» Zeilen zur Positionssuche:
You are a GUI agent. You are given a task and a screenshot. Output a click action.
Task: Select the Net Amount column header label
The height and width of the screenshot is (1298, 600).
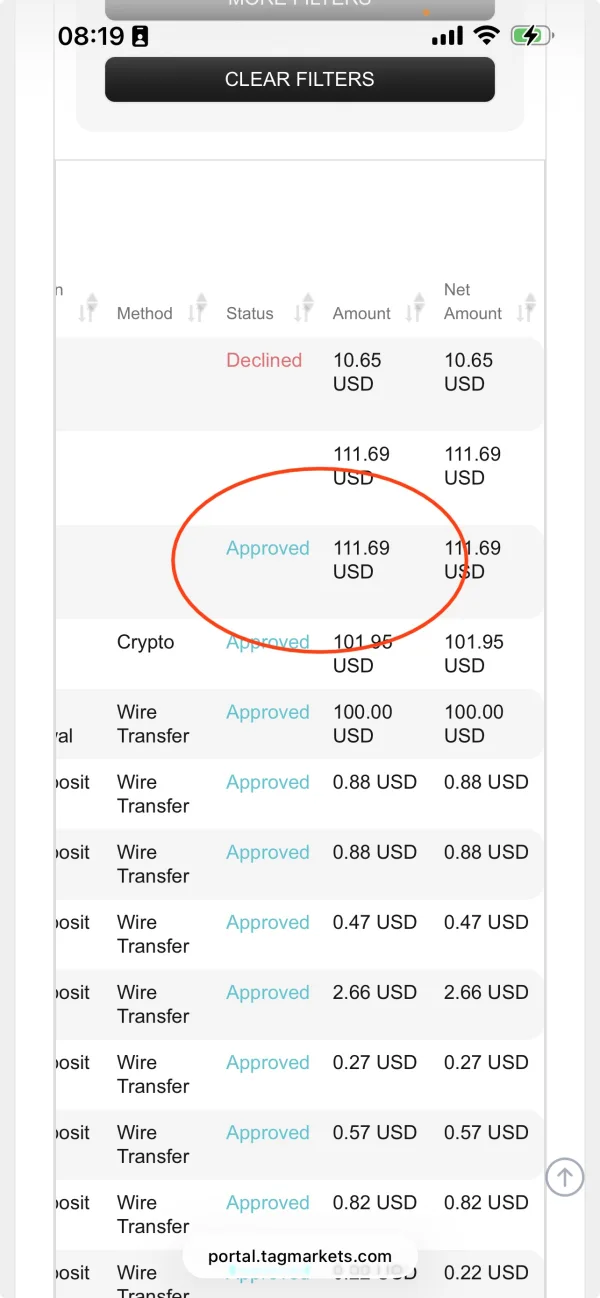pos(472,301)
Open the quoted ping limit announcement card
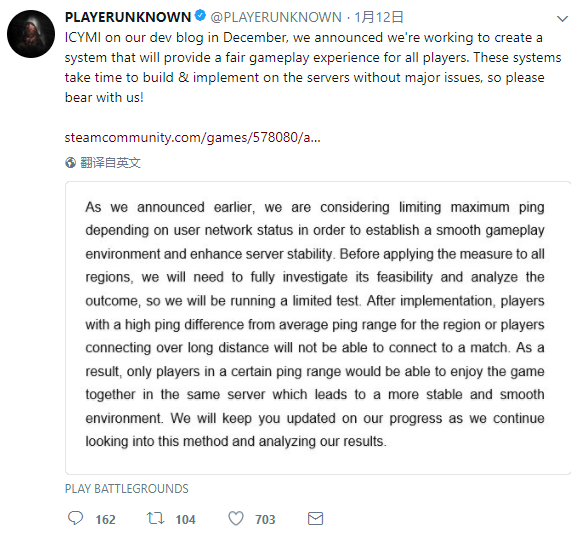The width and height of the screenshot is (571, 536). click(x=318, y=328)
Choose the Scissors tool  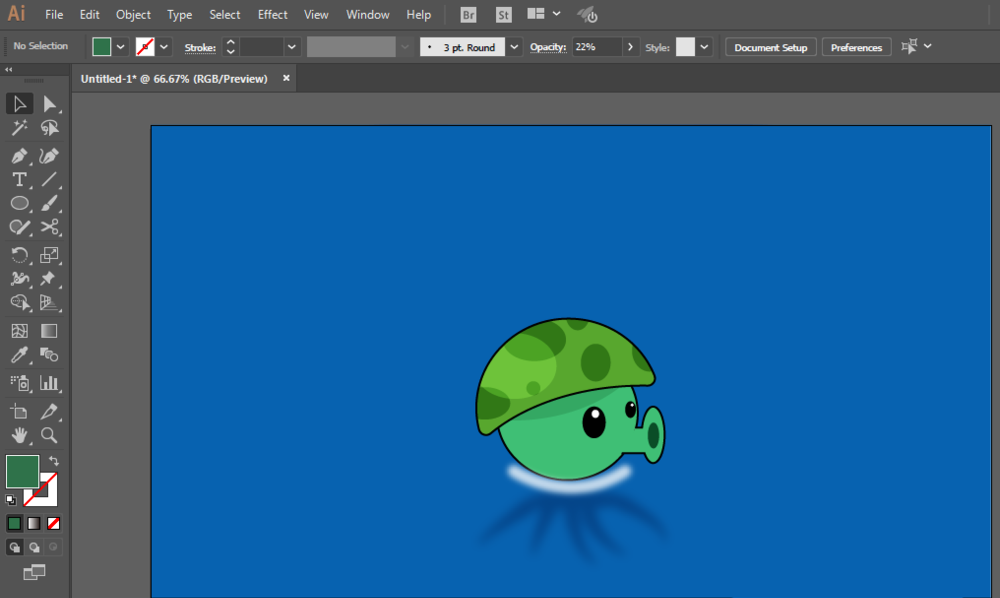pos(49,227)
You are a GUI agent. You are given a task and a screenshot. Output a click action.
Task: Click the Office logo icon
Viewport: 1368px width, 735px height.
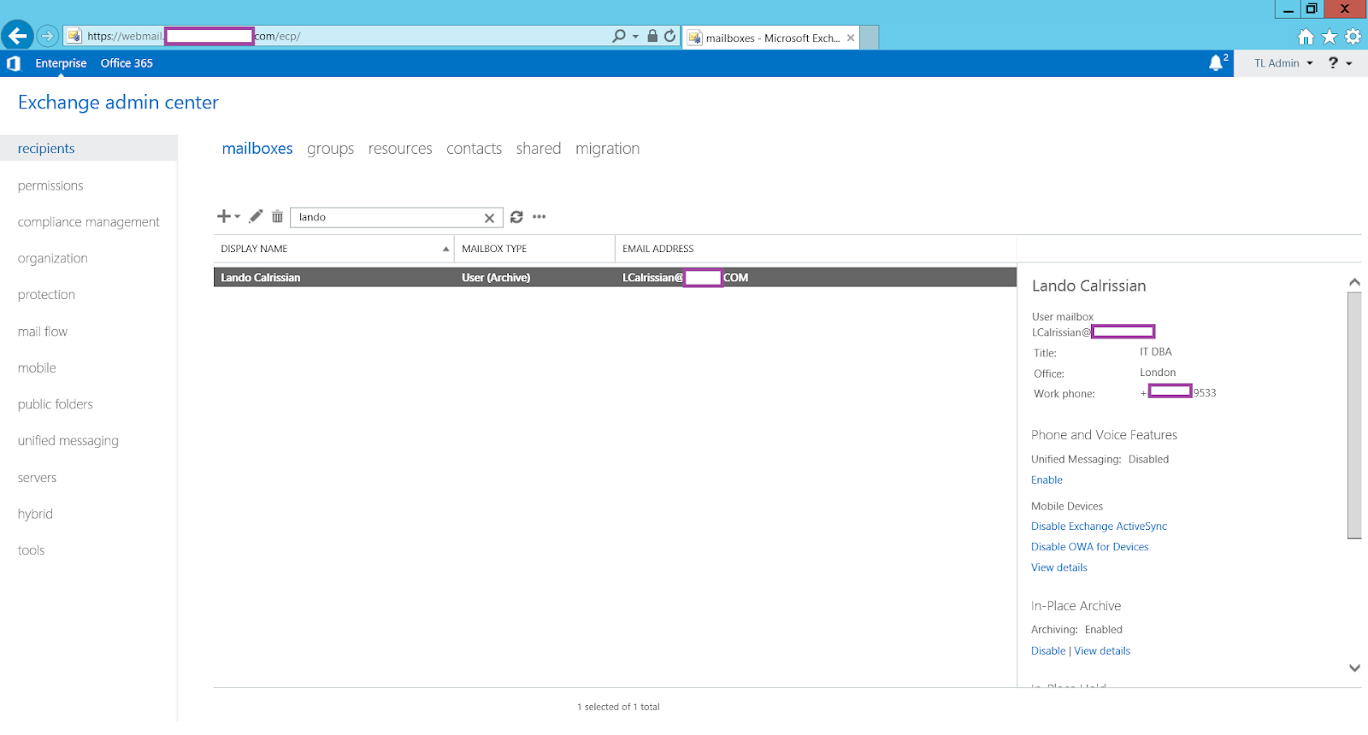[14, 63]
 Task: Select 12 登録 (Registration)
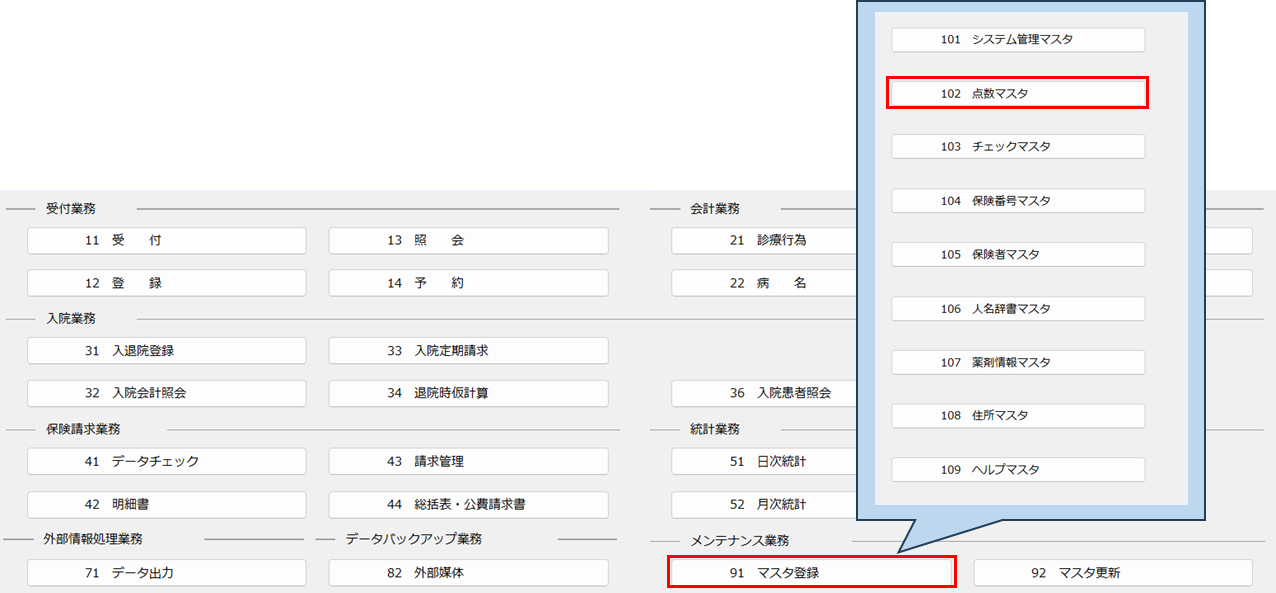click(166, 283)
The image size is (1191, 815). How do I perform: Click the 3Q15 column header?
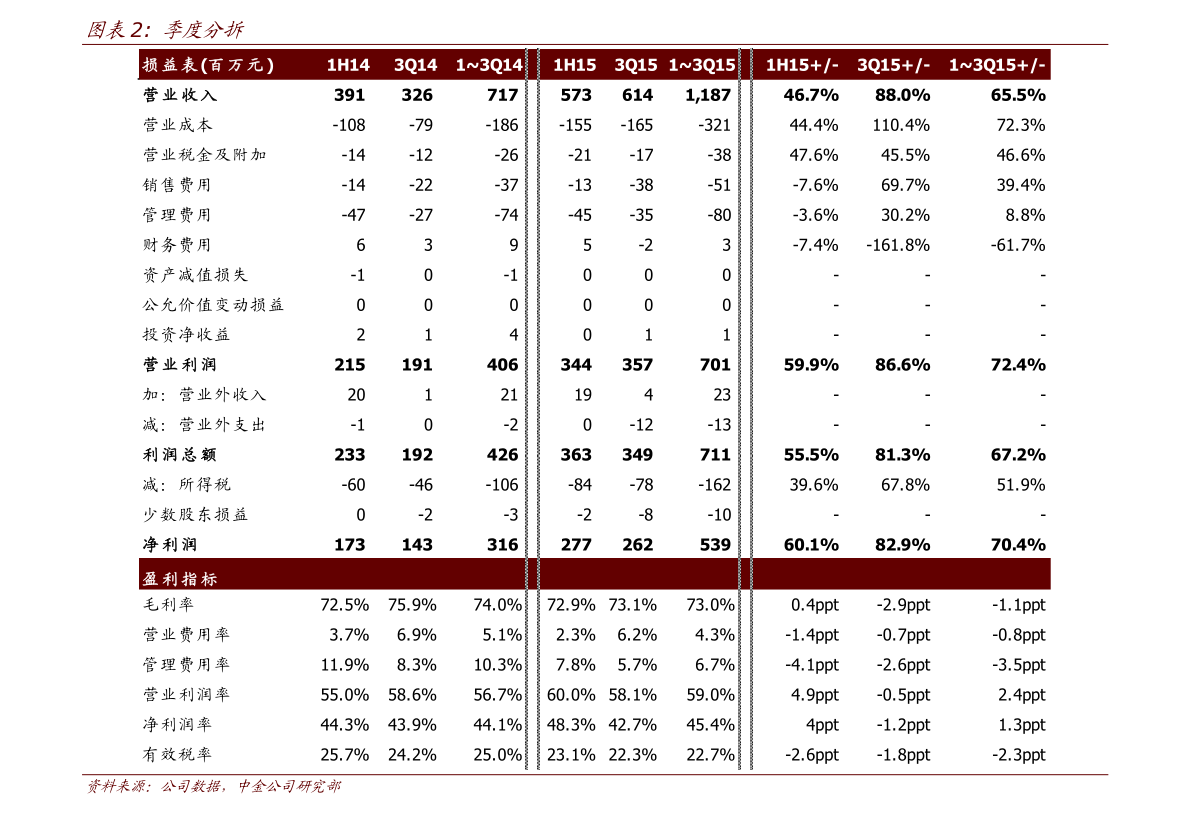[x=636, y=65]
--
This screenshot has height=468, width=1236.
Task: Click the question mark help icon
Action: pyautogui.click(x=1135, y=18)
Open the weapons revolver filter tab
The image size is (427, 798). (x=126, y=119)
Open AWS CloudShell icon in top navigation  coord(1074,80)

» Ziel der Aufgabe: Geben Sie die Zeilen ab der Zeile mit „Task: Select 12 登録 (Registration)“ bis einschließlich der Zeile mit „[x=636, y=65]“ erneut wieder und ersetzen Sie dabei „column header“ durch „column title“, ohne sonst etwas zu verändern. Lassen Sie die Bilder in Ihrer Antwort weg.

» Schriftliche Antwort:
 Task: Select 12 登録 (Registration)
click(166, 283)
The image size is (1191, 815). How do I perform: Click the 3Q15 column title?
[x=636, y=65]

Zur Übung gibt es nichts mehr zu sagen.